How to determine the "total number of relevant documents" in calculatiion of Recall in Precision and Recall if it's not known? Can it be estimated?
On Wikipedia there is a practical example of calculating Precision and Recall:
When a search engine returns 30 pages, only 20 of which are relevant, while failing to return 40 additional relevant pages, its precision is 20/30 = 2/3, which tells us how valid the results are, while its recall is 20/60 = 1/3, which tells us how complete the results are.
I absolutely don't understand how one can use the Precision and Recall in real/life scenario of total number of relevant documents is needed.
For example, In my scenario, I have a set of about 9000 collected documents and I am creating a recommender system with several algorithms (like Tf-idf, Doc2Vec, LDA...). It has to recommend the TOP 20 most similar recommendations (articles) based on one selected article. Since I am not going to count the number of all relevant articles manually in 9000 documents for every recommender query, what is a relevant way to estimate the total number of relevant articles so that I can calculate Recall and then proceed to calculate Average Precision?

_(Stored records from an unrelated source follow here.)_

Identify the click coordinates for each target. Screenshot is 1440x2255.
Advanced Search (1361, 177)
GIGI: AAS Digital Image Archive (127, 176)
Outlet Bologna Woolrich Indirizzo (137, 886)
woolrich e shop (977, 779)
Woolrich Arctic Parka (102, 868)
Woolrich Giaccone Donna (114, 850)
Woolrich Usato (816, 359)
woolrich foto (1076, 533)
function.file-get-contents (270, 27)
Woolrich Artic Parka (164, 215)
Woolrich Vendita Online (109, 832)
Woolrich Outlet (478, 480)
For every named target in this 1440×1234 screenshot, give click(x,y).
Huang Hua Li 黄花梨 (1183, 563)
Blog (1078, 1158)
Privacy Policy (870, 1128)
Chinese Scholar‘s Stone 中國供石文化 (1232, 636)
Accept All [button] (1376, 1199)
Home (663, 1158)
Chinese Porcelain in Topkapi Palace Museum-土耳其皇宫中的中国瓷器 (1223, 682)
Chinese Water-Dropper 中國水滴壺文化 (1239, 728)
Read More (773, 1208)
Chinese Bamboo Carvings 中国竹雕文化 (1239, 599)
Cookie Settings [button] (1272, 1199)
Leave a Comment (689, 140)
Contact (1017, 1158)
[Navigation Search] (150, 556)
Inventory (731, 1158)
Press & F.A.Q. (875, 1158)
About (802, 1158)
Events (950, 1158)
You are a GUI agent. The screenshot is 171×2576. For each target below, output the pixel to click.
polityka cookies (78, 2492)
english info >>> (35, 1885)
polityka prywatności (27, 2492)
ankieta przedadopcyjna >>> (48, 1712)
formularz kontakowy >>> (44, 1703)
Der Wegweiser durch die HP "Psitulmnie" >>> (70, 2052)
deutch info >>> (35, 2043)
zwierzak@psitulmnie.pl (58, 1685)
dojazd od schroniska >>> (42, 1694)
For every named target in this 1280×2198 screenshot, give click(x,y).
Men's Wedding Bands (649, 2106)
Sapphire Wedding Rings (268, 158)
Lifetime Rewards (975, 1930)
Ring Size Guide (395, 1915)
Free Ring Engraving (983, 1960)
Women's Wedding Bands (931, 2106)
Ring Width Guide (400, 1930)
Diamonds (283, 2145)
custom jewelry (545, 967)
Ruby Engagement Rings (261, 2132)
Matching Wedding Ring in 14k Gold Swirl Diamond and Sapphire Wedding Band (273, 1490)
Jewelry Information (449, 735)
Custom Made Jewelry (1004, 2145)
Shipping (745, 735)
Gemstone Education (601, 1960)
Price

The only information I found about this problem are this lecture notes where they suggest to create pool of the result:
There are several ways of creating a pool of relevant records: one method is to use all the relevant records found from different searches, another is to manually scan several journals to identify a set of relevant papers.
But I'm trying to find more information on this method of pools elsewhere.
Common sense is telling me that this can be a valid approach: To take, say, 50 random documents and manually count the number of relevant documents in that random sample and estimate the total number of relevant documents from that. Can this be a valid approach? I imagine I could do this for a few recommendation results (although it would be a bit time consuming) or have some test users selected.